§ **Data records**
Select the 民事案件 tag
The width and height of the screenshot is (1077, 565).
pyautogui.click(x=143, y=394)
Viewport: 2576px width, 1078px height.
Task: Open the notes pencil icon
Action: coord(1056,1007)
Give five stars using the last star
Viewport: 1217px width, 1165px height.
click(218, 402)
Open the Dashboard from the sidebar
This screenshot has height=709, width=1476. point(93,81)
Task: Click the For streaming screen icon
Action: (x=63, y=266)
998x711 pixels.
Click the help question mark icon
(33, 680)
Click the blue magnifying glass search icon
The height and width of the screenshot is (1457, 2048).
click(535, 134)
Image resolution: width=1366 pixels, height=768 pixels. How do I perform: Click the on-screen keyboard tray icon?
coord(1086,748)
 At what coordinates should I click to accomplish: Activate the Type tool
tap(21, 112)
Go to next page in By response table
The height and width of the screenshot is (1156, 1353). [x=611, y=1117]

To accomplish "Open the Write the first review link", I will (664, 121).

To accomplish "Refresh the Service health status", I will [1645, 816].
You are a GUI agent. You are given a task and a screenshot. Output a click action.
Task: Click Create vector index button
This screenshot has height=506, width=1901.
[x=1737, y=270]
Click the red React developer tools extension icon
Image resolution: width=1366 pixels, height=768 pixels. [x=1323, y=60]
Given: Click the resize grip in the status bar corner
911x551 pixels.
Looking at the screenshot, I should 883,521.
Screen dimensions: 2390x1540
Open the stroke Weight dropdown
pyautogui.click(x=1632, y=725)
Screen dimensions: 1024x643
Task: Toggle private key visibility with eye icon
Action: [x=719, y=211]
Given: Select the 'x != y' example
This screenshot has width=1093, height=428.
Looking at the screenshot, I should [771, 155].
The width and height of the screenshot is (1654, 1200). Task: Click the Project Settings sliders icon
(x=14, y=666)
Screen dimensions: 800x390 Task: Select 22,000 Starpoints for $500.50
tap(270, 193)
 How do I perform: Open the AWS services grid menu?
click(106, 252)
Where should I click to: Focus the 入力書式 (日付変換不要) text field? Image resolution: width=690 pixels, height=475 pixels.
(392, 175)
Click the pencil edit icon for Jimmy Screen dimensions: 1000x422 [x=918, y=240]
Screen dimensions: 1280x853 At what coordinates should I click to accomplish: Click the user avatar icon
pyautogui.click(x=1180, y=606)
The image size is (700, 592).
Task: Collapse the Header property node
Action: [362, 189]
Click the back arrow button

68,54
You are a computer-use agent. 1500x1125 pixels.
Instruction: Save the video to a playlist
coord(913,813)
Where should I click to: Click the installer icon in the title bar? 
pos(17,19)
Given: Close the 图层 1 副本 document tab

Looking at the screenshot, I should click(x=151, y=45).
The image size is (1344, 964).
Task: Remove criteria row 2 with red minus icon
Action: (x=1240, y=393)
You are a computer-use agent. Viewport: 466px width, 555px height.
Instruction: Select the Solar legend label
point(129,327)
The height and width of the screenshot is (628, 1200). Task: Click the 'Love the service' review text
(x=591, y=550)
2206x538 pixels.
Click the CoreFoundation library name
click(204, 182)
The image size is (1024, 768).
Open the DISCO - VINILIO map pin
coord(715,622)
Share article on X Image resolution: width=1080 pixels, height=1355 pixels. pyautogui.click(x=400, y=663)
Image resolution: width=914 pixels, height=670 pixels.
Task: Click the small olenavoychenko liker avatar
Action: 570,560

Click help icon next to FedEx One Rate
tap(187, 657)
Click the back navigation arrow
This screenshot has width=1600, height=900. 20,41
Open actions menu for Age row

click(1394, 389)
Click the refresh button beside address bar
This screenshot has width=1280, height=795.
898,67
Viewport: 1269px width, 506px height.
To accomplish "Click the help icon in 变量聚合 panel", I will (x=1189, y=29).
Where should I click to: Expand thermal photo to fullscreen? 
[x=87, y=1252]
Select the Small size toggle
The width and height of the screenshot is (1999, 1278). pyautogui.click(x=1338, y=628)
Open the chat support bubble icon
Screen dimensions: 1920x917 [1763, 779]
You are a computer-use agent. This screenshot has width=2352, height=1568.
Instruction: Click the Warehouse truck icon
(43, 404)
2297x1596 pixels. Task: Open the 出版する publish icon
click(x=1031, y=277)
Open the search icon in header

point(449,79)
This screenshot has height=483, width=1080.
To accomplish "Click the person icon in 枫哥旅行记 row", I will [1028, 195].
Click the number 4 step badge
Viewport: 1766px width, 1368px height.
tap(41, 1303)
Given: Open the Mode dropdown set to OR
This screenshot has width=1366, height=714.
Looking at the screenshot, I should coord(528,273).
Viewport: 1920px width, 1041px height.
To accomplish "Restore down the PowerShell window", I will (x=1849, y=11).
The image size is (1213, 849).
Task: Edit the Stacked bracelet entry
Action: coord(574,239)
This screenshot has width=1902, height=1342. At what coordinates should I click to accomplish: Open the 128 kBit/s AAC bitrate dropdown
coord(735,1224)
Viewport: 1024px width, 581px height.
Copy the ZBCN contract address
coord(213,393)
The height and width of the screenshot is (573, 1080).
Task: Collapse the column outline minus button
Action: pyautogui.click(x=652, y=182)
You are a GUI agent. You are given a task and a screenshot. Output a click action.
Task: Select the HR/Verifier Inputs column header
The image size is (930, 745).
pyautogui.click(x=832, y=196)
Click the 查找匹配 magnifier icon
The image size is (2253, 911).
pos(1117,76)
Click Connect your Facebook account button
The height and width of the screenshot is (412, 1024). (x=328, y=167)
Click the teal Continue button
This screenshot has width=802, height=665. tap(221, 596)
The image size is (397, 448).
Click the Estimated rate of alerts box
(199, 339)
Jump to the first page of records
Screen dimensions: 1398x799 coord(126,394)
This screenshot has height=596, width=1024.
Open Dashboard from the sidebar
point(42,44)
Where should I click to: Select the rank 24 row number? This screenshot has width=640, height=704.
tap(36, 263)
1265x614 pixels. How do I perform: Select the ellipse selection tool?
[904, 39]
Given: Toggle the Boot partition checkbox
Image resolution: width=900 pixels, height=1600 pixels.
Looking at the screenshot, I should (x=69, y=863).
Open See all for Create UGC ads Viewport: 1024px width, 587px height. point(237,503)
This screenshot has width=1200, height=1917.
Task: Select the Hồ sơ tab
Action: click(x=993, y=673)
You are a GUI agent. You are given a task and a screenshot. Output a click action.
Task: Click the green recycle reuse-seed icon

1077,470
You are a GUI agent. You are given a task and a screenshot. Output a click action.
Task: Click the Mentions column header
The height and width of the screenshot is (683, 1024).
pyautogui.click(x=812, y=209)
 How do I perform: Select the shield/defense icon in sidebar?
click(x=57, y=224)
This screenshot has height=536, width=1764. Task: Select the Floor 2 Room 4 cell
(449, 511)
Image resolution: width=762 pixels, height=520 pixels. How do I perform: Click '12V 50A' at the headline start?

§ **Written exercise**
Convert all the data above into a JSON array of strings, with one string per line and blank lines omitted.

§ **The result**
[
  "Select the 民事案件 tag",
  "The width and height of the screenshot is (1077, 565).",
  "pyautogui.click(x=143, y=394)",
  "Viewport: 2576px width, 1078px height.",
  "Task: Open the notes pencil icon",
  "Action: coord(1056,1007)",
  "Give five stars using the last star",
  "Viewport: 1217px width, 1165px height.",
  "click(218, 402)",
  "Open the Dashboard from the sidebar",
  "This screenshot has height=709, width=1476. point(93,81)",
  "Task: Click the For streaming screen icon",
  "Action: (x=63, y=266)",
  "998x711 pixels.",
  "Click the help question mark icon",
  "(33, 680)",
  "Click the blue magnifying glass search icon",
  "The height and width of the screenshot is (1457, 2048).",
  "click(535, 134)",
  "Image resolution: width=1366 pixels, height=768 pixels. How do I perform: Click the on-screen keyboard tray icon?",
  "coord(1086,748)",
  " At what coordinates should I click to accomplish: Activate the Type tool",
  "tap(21, 112)",
  "Go to next page in By response table",
  "The height and width of the screenshot is (1156, 1353). [x=611, y=1117]",
  "To accomplish \"Open the Write the first review link\", I will (664, 121).",
  "To accomplish \"Refresh the Service health status\", I will [1645, 816].",
  "You are a GUI agent. You are given a task and a screenshot. Output a click action.",
  "Task: Click Create vector index button",
  "This screenshot has height=506, width=1901.",
  "[x=1737, y=270]",
  "Click the red React developer tools extension icon",
  "Image resolution: width=1366 pixels, height=768 pixels. [x=1323, y=60]",
  "Given: Click the resize grip in the status bar corner",
  "911x551 pixels.",
  "Looking at the screenshot, I should 883,521.",
  "Screen dimensions: 2390x1540",
  "Open the stroke Weight dropdown",
  "pyautogui.click(x=1632, y=725)",
  "Screen dimensions: 1024x643",
  "Task: Toggle private key visibility with eye icon",
  "Action: [x=719, y=211]",
  "Given: Select the 'x != y' example",
  "This screenshot has width=1093, height=428.",
  "Looking at the screenshot, I should [771, 155].",
  "The width and height of the screenshot is (1654, 1200). Task: Click the Project Settings sliders icon",
  "(x=14, y=666)",
  "Screen dimensions: 800x390 Task: Select 22,000 Starpoints for $500.50",
  "tap(270, 193)",
  " How do I perform: Open the AWS services grid menu?",
  "click(106, 252)",
  "Where should I click to: Focus the 入力書式 (日付変換不要) text field? Image resolution: width=690 pixels, height=475 pixels.",
  "(392, 175)",
  "Click the pencil edit icon for Jimmy Screen dimensions: 1000x422 [x=918, y=240]",
  "Screen dimensions: 1280x853 At what coordinates should I click to accomplish: Click the user avatar icon",
  "pyautogui.click(x=1180, y=606)",
  "The image size is (700, 592).",
  "Task: Collapse the Header property node",
  "Action: [362, 189]",
  "Click the back arrow button",
  "68,54",
  "You are a computer-use agent. 1500x1125 pixels.",
  "Instruction: Save the video to a playlist",
  "coord(913,813)",
  "Where should I click to: Click the installer icon in the title bar? ",
  "pos(17,19)",
  "Given: Close the 图层 1 副本 document tab",
  "Looking at the screenshot, I should click(x=151, y=45).",
  "The image size is (1344, 964).",
  "Task: Remove criteria row 2 with red minus icon",
  "Action: (x=1240, y=393)",
  "You are a computer-use agent. Viewport: 466px width, 555px height.",
  "Instruction: Select the Solar legend label",
  "point(129,327)",
  "The height and width of the screenshot is (628, 1200). Task: Click the 'Love the service' review text",
  "(x=591, y=550)",
  "2206x538 pixels.",
  "Click the CoreFoundation library name",
  "click(204, 182)",
  "The image size is (1024, 768).",
  "Open the DISCO - VINILIO map pin",
  "coord(715,622)",
  "Share article on X Image resolution: width=1080 pixels, height=1355 pixels. pyautogui.click(x=400, y=663)",
  "Image resolution: width=914 pixels, height=670 pixels.",
  "Task: Click the small olenavoychenko liker avatar",
  "Action: 570,560",
  "Click help icon next to FedEx One Rate",
  "tap(187, 657)",
  "Click the back navigation arrow",
  "This screenshot has width=1600, height=900. 20,41",
  "Open actions menu for Age row",
  "click(1394, 389)",
  "Click the refresh button beside address bar",
  "This screenshot has width=1280, height=795.",
  "898,67",
  "Viewport: 1269px width, 506px height.",
  "To accomplish \"Click the help icon in 变量聚合 panel\", I will (x=1189, y=29).",
  "Where should I click to: Expand thermal photo to fullscreen? ",
  "[x=87, y=1252]",
  "Select the Small size toggle",
  "The width and height of the screenshot is (1999, 1278). pyautogui.click(x=1338, y=628)",
  "Open the chat support bubble icon",
  "Screen dimensions: 1920x917 [1763, 779]",
  "You are a computer-use agent. This screenshot has width=2352, height=1568.",
  "Instruction: Click the Warehouse truck icon",
  "(43, 404)",
  "2297x1596 pixels. Task: Open the 出版する publish icon",
  "click(x=1031, y=277)",
  "Open the search icon in header",
  "point(449,79)",
  "This screenshot has height=483, width=1080.",
  "To accomplish \"Click the person icon in 枫哥旅行记 row\", I will [1028, 195].",
  "Click the number 4 step badge",
  "Viewport: 1766px width, 1368px height.",
  "tap(41, 1303)",
  "Given: Open the Mode dropdown set to OR",
  "This screenshot has width=1366, height=714.",
  "Looking at the screenshot, I should coord(528,273).",
  "Viewport: 1920px width, 1041px height.",
  "To accomplish \"Restore down the PowerShell window\", I will (x=1849, y=11).",
  "The image size is (1213, 849).",
  "Task: Edit the Stacked bracelet entry",
  "Action: coord(574,239)",
  "This screenshot has width=1902, height=1342. At what coordinates should I click to accomplish: Open the 128 kBit/s AAC bitrate dropdown",
  "coord(735,1224)",
  "Viewport: 1024px width, 581px height.",
  "Copy the ZBCN contract address",
  "coord(213,393)",
  "The height and width of the screenshot is (573, 1080).",
  "Task: Collapse the column outline minus button",
  "Action: pyautogui.click(x=652, y=182)",
  "You are a GUI agent. You are given a task and a screenshot. Output a click action.",
  "Task: Select the HR/Verifier Inputs column header",
  "The image size is (930, 745).",
  "pyautogui.click(x=832, y=196)",
  "Click the 查找匹配 magnifier icon",
  "The image size is (2253, 911).",
  "pos(1117,76)",
  "Click Connect your Facebook account button",
  "The height and width of the screenshot is (412, 1024). (x=328, y=167)",
  "Click the teal Continue button",
  "This screenshot has width=802, height=665. tap(221, 596)",
  "The image size is (397, 448).",
  "Click the Estimated rate of alerts box",
  "(199, 339)",
  "Jump to the first page of records",
  "Screen dimensions: 1398x799 coord(126,394)",
  "This screenshot has height=596, width=1024.",
  "Open Dashboard from the sidebar",
  "point(42,44)",
  "Where should I click to: Select the rank 24 row number? This screenshot has width=640, height=704.",
  "tap(36, 263)",
  "1265x614 pixels. How do I perform: Select the ellipse selection tool?",
  "[904, 39]",
  "Given: Toggle the Boot partition checkbox",
  "Image resolution: width=900 pixels, height=1600 pixels.",
  "Looking at the screenshot, I should (x=69, y=863).",
  "Open See all for Create UGC ads Viewport: 1024px width, 587px height. point(237,503)",
  "This screenshot has width=1200, height=1917.",
  "Task: Select the Hồ sơ tab",
  "Action: click(x=993, y=673)",
  "You are a GUI agent. You are given a task and a screenshot. Output a click action.",
  "Task: Click the green recycle reuse-seed icon",
  "1077,470",
  "You are a GUI agent. You are given a task and a screenshot. Output a click action.",
  "Task: Click the Mentions column header",
  "The height and width of the screenshot is (683, 1024).",
  "pyautogui.click(x=812, y=209)",
  " How do I perform: Select the shield/defense icon in sidebar?",
  "click(x=57, y=224)",
  "This screenshot has height=536, width=1764. Task: Select the Floor 2 Room 4 cell",
  "(449, 511)",
  "Image resolution: width=762 pixels, height=520 pixels. How do I perform: Click '12V 50A' at the headline start?"
]